** Begin Input data **
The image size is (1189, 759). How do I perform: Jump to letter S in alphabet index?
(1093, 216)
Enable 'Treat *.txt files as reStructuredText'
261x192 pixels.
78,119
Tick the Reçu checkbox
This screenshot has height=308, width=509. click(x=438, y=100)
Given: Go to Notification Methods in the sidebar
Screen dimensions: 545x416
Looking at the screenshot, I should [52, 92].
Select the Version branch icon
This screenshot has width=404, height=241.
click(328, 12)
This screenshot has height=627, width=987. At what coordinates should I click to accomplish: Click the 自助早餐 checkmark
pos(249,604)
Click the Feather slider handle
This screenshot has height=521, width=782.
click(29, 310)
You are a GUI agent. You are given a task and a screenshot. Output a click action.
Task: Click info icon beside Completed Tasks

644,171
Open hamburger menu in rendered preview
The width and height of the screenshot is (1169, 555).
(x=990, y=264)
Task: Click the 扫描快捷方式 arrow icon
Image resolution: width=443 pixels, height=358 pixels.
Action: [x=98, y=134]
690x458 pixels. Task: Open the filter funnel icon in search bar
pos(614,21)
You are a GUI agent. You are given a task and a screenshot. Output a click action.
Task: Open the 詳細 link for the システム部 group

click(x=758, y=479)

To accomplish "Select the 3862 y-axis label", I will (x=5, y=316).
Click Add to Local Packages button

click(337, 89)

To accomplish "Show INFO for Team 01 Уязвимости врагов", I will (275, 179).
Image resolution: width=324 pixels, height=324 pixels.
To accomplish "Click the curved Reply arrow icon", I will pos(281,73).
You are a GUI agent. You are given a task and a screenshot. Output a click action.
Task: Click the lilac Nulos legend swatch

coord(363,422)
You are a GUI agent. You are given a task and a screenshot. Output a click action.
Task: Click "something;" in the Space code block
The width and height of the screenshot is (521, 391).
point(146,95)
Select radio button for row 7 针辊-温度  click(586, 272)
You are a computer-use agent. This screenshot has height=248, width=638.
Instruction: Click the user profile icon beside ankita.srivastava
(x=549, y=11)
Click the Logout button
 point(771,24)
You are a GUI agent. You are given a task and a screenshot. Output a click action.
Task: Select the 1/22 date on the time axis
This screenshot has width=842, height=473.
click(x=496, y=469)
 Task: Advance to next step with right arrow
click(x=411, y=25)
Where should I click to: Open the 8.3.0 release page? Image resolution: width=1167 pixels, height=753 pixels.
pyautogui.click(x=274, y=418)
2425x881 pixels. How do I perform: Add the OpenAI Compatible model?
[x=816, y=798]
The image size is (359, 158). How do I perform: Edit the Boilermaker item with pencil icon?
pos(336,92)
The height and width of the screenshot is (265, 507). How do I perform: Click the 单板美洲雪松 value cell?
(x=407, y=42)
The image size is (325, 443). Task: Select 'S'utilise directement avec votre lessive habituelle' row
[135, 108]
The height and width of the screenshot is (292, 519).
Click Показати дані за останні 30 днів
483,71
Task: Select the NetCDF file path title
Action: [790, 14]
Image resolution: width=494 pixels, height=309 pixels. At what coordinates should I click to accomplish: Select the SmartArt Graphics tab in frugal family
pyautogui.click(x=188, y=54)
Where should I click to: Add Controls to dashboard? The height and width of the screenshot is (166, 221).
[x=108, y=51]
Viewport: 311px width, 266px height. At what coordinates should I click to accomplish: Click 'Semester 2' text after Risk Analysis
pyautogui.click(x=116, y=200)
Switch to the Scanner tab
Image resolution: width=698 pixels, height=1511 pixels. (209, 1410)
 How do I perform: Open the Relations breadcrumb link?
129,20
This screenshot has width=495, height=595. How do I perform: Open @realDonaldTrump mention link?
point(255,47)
** End Input data **
List every line of the items above that contains the string "will".

§ Final result
To accomplish "Select the 3862 y-axis label", I will (x=5, y=316).
To accomplish "Show INFO for Team 01 Уязвимости врагов", I will (275, 179).
To accomplish "Click the curved Reply arrow icon", I will pos(281,73).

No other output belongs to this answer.